Something for the birds

By Ian Faulkner, Staff Writer
SNAP

Friday, February 1, 2013 — How many ancient beliefs do we regard as superstition nowadays? But is it fair to call these beliefs false?

An ancient method for foretelling the future and finding signs and portents is called augury. Augury focuses on observing the flight patterns of birds. The augur does not predict the future so much as he finds signs on whether a given course of action has been approved by the gods.

One can find augury in all sorts of cultures from Roman to those of the Native Americans.

I think the ancients were wise to look to the birds for answers.

The expression “bird’s eye view” is around for a reason. By being able to fly through the skies, birds have the ability to survey the landscape and to find out what’s going on. One can view anything from so high up.

Not to mention the term “hawk-eye,” which generally refers to a person with excellent sight.

Disgusting though it may seem, some birds are flesh eaters. From high in the sky, vultures or ravens can spot dead animals on the ground. They circle the area where the prey is. To the careful observer’s eye, one can learn a lot of useful information by simply watching the birds in the sky.

Birds are well-known for their sight prowess.

There is an old saying that birds fly south for the winter. When one sees flights of birds migrating, then it’s an indicator that winter is fast approaching.

Moreover, one can tell if there is food in an area by whether or not there are birds present. If there are no tiny avian creatures flitting about from spot to spot, chances are slim there’s food in the area.

There’s a lot to be learned from watching the birds and their flight patterns, even in our modern culture.

First off, birds taught mankind how to fly. For untold eons man has marveled at the miracle of flight, jealously observing those that can fly by nature’s design. Based off these natural blue-prints, the body mechanics of flight-bound creatures, mankind was able to build contraptions capable of sustained flight, which in turn has allowed mankind as a species to expand further than even before, reaching as far as the stars, even.

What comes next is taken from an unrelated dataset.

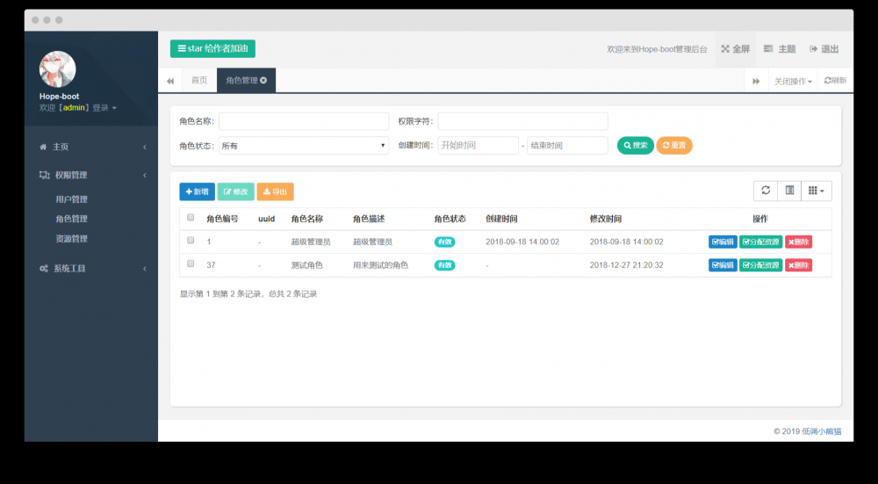Open the 主题 theme icon
The height and width of the screenshot is (484, 878).
(x=768, y=48)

Birds are even shaping the way we view our history.

When Sir Richard Owen coined the term “dinosaur” he indicated what he believed them to be, “terrible lizard.” What the man wouldn’t know about in his lifetime is that modern day birds more closely resemble the fossils of dinosaurs than reptiles do.

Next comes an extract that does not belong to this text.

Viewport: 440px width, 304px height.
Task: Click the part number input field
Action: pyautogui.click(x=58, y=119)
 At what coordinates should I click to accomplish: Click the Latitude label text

Last, but certainly not least, is the practice of birdwatching.

People watch birds for any number of reasons, one of which is they find it relaxing.

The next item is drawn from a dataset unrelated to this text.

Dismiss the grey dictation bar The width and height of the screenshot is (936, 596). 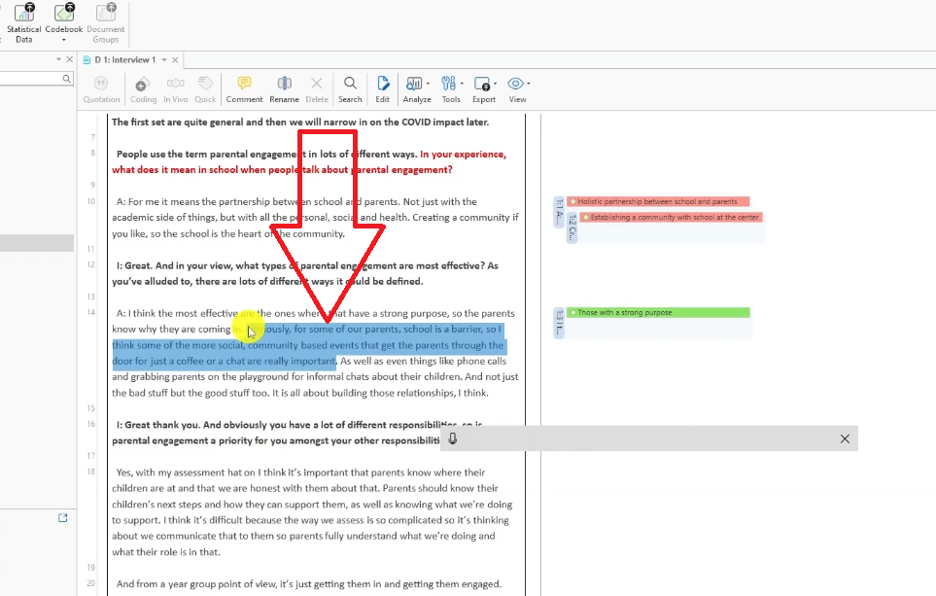tap(845, 438)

Relaxation aside, there is one more important discovery that was inspired by the birds.

Charles Darwin, when in the Galapagos Islands, penned his theory on evolution based off observations of bird species on the islands.

If birds aren’t important to our culture, and past cultures, then why are there so many bird houses and bird baths in so many American back yards?

Dogs, man’s best friend, don’t even get that kind of attention.

Whether it’s checking on the weather or inspiring a revolutionary new theory, birds have a lot they can teach mankind about the way the world works.